> HOW TO COMPLETE THIS TASK: Starting at the line containing "the tm_fill row" and ending at the line containing "This screenshot has width=1283, height=577.", print every line of the material below exactly, both ends included, and stop there.

> MATERIALS PROVIDED:
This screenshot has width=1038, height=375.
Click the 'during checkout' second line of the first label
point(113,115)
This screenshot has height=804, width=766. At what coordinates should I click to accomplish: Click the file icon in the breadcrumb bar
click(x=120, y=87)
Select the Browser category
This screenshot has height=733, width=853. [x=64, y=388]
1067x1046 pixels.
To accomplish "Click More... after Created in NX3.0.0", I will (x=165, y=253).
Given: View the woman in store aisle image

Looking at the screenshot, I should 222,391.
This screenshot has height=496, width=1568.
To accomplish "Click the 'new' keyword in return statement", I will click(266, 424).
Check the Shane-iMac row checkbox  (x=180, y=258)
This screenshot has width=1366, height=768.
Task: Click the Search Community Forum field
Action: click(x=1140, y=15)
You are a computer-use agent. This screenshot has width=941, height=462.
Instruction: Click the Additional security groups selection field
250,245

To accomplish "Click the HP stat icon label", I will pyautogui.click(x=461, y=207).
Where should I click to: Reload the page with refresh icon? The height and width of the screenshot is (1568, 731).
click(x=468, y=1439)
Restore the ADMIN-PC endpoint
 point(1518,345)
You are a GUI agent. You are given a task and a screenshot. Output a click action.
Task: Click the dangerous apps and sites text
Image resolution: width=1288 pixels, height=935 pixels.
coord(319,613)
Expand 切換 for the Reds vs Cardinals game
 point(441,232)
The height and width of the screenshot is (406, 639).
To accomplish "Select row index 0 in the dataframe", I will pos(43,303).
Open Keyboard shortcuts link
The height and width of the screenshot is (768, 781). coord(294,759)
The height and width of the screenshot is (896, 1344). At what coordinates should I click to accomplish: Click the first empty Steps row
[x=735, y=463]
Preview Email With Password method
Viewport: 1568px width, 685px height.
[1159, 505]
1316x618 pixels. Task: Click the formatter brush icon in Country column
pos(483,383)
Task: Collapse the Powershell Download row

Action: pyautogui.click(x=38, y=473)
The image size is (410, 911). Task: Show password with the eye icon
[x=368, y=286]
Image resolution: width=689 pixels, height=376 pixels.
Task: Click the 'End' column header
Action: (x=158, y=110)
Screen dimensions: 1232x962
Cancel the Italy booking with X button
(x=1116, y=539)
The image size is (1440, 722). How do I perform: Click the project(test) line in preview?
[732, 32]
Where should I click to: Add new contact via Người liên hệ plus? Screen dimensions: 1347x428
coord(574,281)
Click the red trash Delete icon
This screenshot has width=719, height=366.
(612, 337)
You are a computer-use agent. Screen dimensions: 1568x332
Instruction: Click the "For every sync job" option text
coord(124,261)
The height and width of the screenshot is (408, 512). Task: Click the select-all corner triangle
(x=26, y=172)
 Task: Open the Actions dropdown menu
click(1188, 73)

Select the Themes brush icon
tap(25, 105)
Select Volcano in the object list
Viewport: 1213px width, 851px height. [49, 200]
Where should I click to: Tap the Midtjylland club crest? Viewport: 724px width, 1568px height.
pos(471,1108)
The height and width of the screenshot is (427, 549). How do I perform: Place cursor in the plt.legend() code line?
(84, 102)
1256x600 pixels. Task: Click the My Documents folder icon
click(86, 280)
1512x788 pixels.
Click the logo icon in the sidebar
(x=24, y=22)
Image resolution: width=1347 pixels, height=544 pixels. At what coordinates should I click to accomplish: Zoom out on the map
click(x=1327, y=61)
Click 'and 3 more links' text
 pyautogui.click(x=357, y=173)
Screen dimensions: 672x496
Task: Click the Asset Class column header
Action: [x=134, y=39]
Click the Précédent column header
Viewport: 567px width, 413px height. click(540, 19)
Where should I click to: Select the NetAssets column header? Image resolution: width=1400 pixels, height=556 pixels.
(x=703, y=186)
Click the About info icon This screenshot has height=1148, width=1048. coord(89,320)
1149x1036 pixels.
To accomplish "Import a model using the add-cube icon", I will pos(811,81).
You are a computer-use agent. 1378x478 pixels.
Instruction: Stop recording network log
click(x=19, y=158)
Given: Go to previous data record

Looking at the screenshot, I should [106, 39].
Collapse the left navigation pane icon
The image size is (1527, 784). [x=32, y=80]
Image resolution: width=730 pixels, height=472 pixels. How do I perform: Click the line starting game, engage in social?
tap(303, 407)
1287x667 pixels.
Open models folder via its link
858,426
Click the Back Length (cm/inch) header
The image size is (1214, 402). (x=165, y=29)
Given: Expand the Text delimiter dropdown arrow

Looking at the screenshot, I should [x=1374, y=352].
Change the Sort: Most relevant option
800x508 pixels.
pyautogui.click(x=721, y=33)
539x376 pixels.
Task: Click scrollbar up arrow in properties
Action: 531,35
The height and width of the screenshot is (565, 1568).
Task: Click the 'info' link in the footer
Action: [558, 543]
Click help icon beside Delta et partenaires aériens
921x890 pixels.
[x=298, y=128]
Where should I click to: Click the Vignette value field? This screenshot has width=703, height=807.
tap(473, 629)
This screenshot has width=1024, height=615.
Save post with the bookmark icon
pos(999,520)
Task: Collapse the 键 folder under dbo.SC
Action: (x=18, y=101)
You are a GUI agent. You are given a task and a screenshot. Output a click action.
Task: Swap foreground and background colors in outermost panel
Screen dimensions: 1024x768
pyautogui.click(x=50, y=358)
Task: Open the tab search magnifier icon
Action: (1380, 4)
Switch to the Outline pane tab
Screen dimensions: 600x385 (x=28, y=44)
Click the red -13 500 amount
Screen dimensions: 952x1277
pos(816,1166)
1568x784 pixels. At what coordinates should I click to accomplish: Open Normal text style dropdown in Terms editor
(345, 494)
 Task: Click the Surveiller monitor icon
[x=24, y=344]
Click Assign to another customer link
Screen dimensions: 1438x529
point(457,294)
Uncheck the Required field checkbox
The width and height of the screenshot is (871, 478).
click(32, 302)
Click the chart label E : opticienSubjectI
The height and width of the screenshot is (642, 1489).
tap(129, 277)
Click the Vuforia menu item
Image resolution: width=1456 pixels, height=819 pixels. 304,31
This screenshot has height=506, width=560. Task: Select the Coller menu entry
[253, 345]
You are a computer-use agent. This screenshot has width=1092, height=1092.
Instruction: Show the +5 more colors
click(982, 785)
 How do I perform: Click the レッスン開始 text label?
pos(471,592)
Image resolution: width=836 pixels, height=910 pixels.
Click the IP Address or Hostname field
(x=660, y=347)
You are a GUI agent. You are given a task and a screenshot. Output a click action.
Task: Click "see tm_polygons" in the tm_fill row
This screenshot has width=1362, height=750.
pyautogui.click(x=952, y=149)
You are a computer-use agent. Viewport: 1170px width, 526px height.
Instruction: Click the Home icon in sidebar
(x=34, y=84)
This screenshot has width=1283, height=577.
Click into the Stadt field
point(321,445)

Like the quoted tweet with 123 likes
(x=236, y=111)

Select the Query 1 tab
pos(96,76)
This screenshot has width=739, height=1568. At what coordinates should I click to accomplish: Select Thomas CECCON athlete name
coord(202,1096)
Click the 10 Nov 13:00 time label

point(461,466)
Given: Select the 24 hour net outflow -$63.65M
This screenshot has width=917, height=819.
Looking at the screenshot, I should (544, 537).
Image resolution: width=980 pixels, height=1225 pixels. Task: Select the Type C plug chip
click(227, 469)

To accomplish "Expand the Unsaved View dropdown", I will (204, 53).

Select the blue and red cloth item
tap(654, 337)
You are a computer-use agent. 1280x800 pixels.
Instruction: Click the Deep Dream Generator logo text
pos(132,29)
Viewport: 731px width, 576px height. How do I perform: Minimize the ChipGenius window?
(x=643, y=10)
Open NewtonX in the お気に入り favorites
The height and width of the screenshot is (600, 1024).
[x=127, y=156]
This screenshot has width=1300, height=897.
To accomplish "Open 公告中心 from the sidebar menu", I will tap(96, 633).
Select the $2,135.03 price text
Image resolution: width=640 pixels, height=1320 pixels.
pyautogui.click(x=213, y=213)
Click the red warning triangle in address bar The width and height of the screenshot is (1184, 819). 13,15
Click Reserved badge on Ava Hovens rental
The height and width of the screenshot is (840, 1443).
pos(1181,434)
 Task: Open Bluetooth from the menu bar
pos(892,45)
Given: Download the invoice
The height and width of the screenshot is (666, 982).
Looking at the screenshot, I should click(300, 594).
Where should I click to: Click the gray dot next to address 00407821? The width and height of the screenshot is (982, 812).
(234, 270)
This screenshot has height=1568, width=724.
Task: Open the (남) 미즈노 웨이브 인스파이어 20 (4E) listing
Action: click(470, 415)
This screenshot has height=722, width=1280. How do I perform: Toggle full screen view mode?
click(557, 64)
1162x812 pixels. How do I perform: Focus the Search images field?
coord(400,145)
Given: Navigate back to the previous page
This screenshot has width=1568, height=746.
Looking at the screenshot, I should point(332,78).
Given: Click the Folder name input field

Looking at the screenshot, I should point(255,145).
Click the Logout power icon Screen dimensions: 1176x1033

> RESPONSE:
Task: Click "see tm_polygons" in the tm_fill row
This screenshot has width=1362, height=750.
pyautogui.click(x=952, y=149)
You are a computer-use agent. Viewport: 1170px width, 526px height.
Instruction: Click the Home icon in sidebar
(x=34, y=84)
This screenshot has width=1283, height=577.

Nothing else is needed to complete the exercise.